[Saved data entries]
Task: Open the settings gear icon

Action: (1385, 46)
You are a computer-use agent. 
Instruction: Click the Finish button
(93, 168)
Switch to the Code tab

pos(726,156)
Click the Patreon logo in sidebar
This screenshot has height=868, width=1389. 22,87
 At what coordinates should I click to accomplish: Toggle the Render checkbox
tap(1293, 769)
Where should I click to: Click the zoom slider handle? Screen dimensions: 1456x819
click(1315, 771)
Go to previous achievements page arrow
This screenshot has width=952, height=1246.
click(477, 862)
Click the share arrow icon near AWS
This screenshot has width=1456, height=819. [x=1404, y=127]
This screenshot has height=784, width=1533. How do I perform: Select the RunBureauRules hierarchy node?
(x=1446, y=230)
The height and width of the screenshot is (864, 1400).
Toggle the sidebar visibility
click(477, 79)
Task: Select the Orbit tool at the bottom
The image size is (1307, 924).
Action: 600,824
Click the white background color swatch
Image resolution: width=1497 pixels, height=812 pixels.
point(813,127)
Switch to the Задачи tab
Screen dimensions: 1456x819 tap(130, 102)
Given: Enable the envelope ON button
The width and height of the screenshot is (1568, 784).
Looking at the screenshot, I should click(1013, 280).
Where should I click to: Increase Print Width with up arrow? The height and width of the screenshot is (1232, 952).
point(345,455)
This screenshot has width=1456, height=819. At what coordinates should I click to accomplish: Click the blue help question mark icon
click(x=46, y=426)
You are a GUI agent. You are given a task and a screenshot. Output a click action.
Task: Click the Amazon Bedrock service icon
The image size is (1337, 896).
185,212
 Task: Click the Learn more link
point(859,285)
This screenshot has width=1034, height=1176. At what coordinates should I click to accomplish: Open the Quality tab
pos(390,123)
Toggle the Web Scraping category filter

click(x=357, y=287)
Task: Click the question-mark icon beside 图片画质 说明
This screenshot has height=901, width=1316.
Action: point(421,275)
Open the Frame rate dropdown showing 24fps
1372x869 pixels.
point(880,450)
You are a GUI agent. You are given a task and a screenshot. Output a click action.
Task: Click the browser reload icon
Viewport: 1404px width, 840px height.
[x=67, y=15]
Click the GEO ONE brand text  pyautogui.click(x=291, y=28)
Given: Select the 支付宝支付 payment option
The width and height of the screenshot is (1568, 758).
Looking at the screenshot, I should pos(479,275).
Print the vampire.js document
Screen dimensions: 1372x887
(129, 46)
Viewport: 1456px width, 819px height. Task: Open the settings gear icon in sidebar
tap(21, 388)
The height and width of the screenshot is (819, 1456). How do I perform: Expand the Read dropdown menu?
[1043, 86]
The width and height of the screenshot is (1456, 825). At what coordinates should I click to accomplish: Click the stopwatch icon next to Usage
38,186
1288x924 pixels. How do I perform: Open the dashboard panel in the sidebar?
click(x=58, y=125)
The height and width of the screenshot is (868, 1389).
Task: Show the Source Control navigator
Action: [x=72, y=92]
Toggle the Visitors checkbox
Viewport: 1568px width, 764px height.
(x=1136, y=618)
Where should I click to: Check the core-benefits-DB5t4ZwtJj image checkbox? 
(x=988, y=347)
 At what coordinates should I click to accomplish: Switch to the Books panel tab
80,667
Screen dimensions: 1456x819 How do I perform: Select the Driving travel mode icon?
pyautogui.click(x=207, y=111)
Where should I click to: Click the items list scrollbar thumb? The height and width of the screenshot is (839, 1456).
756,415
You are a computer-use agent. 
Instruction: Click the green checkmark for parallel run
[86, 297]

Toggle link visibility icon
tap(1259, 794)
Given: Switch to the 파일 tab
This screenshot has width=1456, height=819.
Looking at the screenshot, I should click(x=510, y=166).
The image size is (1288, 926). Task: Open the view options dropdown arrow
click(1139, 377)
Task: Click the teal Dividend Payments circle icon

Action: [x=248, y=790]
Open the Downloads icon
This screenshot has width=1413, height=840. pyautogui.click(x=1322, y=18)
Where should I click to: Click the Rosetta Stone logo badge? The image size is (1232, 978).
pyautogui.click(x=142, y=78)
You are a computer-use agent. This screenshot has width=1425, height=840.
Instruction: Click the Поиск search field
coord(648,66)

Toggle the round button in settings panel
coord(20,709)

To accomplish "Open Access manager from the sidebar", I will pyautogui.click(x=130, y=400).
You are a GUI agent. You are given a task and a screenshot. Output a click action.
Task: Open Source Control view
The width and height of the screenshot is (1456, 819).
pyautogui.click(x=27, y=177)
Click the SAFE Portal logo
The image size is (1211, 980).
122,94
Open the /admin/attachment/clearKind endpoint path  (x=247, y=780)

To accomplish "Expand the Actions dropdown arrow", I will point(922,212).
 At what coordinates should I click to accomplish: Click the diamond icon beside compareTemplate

## DIRECTIONS FOR THIS TASK:
Once the line with "Click the SAFE Portal logo" is found, write out that line and every one after it through the last line of the records, exactly and with nothing else.

## WRITTEN SOLUTION:
Click the SAFE Portal logo
The image size is (1211, 980).
122,94
Open the /admin/attachment/clearKind endpoint path  (x=247, y=780)

To accomplish "Expand the Actions dropdown arrow", I will point(922,212).
 At what coordinates should I click to accomplish: Click the diamond icon beside compareTemplate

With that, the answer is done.